The Unscientific Science of Naming Characters

Naming characters is one of my favorite pastimes!

For first names, my favorite method is searching through the Social Security’s name index. Did you know you can look up the thousand most popular names for any year after 1879? I typically scan the 500 most popular names for 1880, as most of my characters are in their teens in 1896. You can find loads of my characters’ names in the top 100 – Anna, Alice, Clara, Cora, Catherine, Lucy, Maud, Grace, Daisy, Pearl…but if a name just clicks, like Maura or Finn, I don’t worry overmuch about the historical validity.

Many popular names from the Victorian era sound a bit stuffy or grandmotherly to us now – Margaret, Ida, Bertha, Gertrude. Others are enjoying a renaissance, like Emma, Grace, and Lily. I tried to walk the line between the two, and I avoid names so evergreen that they’re tied to my real-life friends Elizabeth and Laura and Jenn. But mostly? There’s no science to it. A name pops into my head, or I scan the list and one jumps out at me, and unless there’s some obvious incongruence (not so many Madisons or Kayleighs), I go with it. It just has to feel right and help me convey something about the character. And not confuse the reader. I had to rename Eleanor late in the STAR CURSED editing process because it looked too similar to Elena on the page.

BORN WICKED takes place exclusively in Chatham, a small New England town, and aside from the well-established Ishidas, there isn’t much diversity. But in STAR CURSED the action moves to New London, where Cate encounters many more second and third-generation immigrants from the Spanish and Indo-Chinese territories, so we come across names like Mei and Parvati and Inez and Marco.

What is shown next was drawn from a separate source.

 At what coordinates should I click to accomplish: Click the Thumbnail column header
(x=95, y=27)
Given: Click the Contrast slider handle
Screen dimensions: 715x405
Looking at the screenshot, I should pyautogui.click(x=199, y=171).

As for last names…before I wrote full-time, I worked as an administrative assistant at a university press setting up author royalties and paying scholars to evaluate the merits of our manuscripts, and sometimes I borrowed interesting surnames from my paperwork. I also love walking through old New England graveyards with a notebook and jotting down names that catch my attention. There are also a few shout-outs to friends: In BORN WICKED, several of the girls accused of witchery are named after my critique partners. In STAR CURSED, I’ve borrowed a few friends’ last names. And in literary homage, I totally stole the name Rilla from RILLA OF INGLESIDE, one of my favorite books – and there are convent girls named Lucy and Maud too!

How do you name YOUR characters?

5 thoughts on “The Unscientific Science of Naming Characters

  1. catwinters says:

    I was just on the Social Security name site today, also checking out the 1880s section! It’s a wonderful reference, isn’t it?!

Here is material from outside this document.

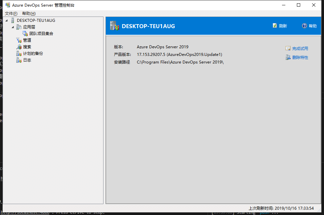Select the 团队项目集合 icon in tree
This screenshot has width=324, height=215.
(25, 33)
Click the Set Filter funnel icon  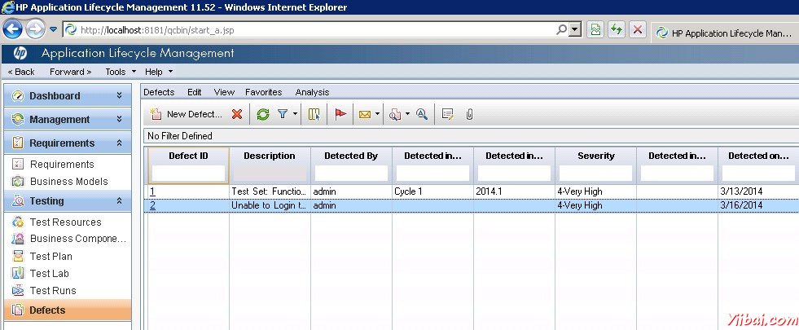282,114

    I love the fact that you jot down surnames while wandering through New England graveyards!

  2. J says:

    Medieval people were often named for the saint on whose feast day they were born, but not necessarily. I find a lot of names in court rolls, too – ordinary people only found their way into the records when they got in trouble.

  3. I love the idea of court rolls! I name folks by referencing common names of the Elizabethan era, but sometimes a name just “happens”–like Beatrice. 🙂 It just was the perfect name at the perfect time.